What are the mechanisms by which commonly used medications cause hyperkalemia?
Mechanisms by Which Commonly Used Medications Cause Hyperkalemia
| CLASS | MECHANISM |
|---|---|
| Potassium containing drugs like KCl, penicillin G, potassium citrate | Increased intake of potassium usually in the setting of decreased GFR |
| β-blockers | Inhibit renin release and cellular uptake of potassium |
| ACE inhibitors like lisinopril, captopril, enalapril, ramipril | Inhibit conversion of angiotensin I to angiotensin II, leading to ↓ aldosterone effect |
| Angiotensin receptor blockers like losartan, valsartan | Inhibit activation of angiotensin II receptors by angiotensin II and thus ↓ aldosterone synthesis and secretion |
| Direct renin inhibitors | renin activity leading to ↓ angiotensin II production |
| Heparin | Inhibits enzyme aldosterone synthase in adrenals |
| Mineralocorticoid receptor antagonists like spironolactone | Block aldosterone receptor activation |
| Potassium-sparing diuretics like amiloride, triamterene (trimethoprim and pentamidine have similar structure) | Block apical ENaC in collecting duct, thus ↓ the electrical gradient needed for potassium secretion |
| NSAIDs and COX-2 inhibitors | Inhibit prostaglandin stimulation of collecting duct secretion; inhibit renin release |
| Digoxin | Inhibit Na + -K + -ATPase pump on collecting duct necessary for providing potassium for secretion |
| Calcineurin inhibitors (tacrolimus, cyclosporine) | Activates WNK3 and WNK4 which upregulate sodium chloride cotransporter (thiazide sensitive transporter).
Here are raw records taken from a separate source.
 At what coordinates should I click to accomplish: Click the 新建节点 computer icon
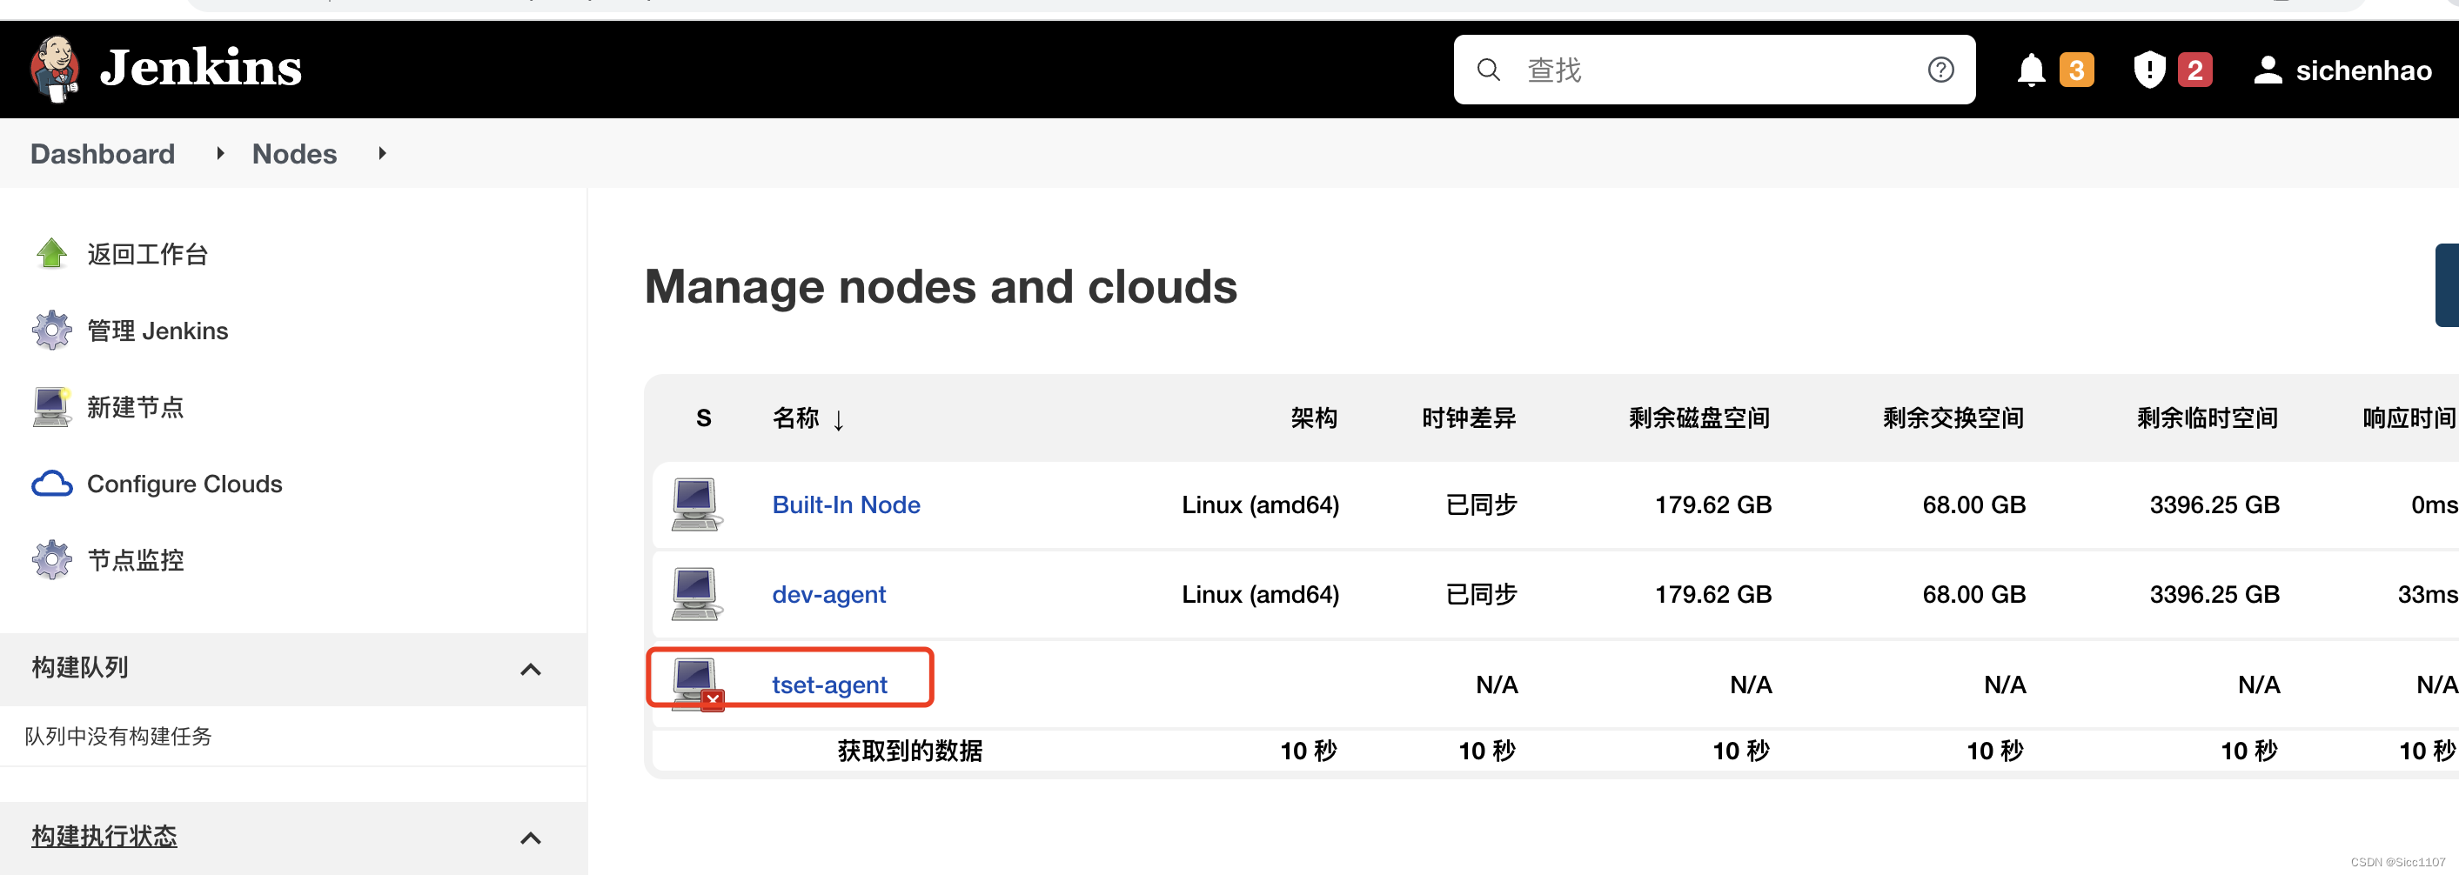tap(52, 406)
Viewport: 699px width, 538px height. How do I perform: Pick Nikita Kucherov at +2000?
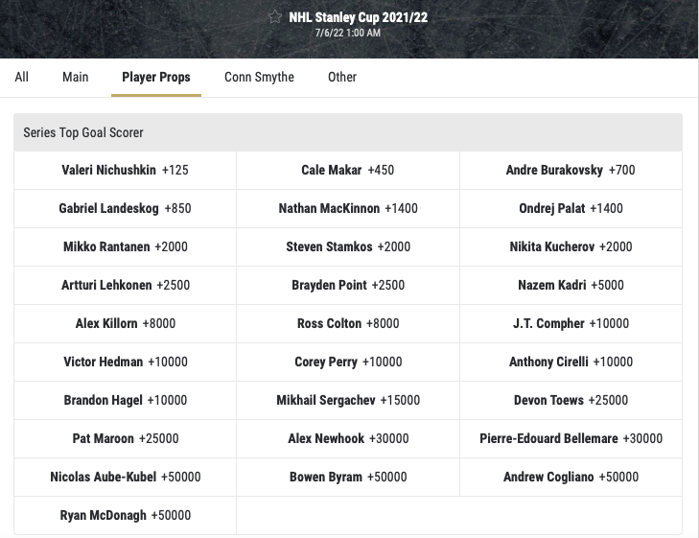[571, 246]
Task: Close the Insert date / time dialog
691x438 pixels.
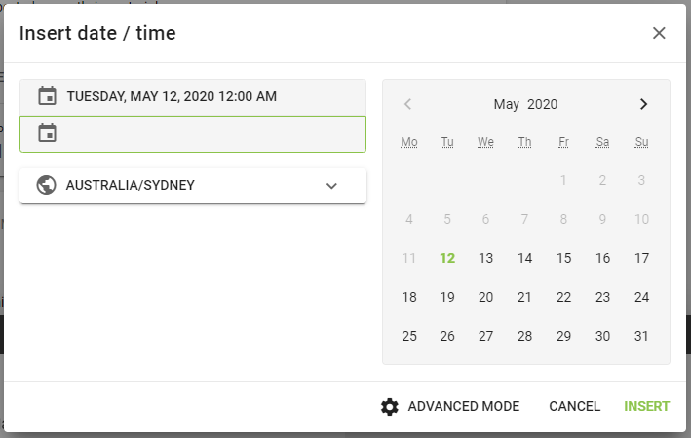Action: 659,33
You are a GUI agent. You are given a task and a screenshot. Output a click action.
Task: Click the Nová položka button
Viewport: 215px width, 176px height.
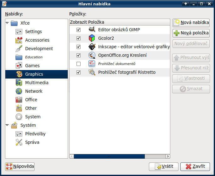(191, 33)
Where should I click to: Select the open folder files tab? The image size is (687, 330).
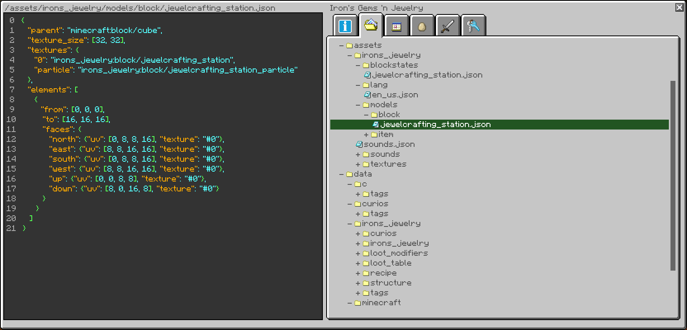pyautogui.click(x=370, y=25)
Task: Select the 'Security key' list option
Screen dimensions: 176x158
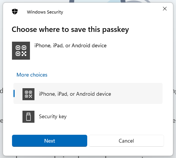Action: point(88,117)
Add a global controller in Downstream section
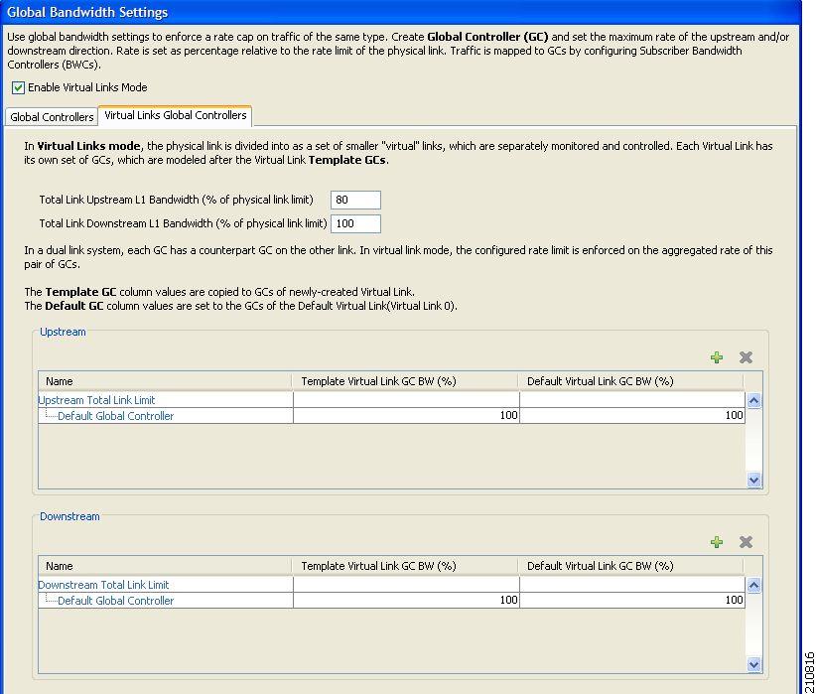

This decreases sodium delivery to the ENaC needed for potassium secretion |
ACE , Angiotensin converting enzyme; COX-2 , cyclooxygenase-2; ENaC , epithelial sodium channel; GFR , glomerular filtration rate; NSAIDs , nonsteroidal anti-inflammatory drugs.Modified from Weiner, D. I., Linas, S. L., & Wingo C. S. (2015). Disorders of potassium metabolism. In Comprehensive clinical nephrology . Philadelphia: Elsevier Saunders.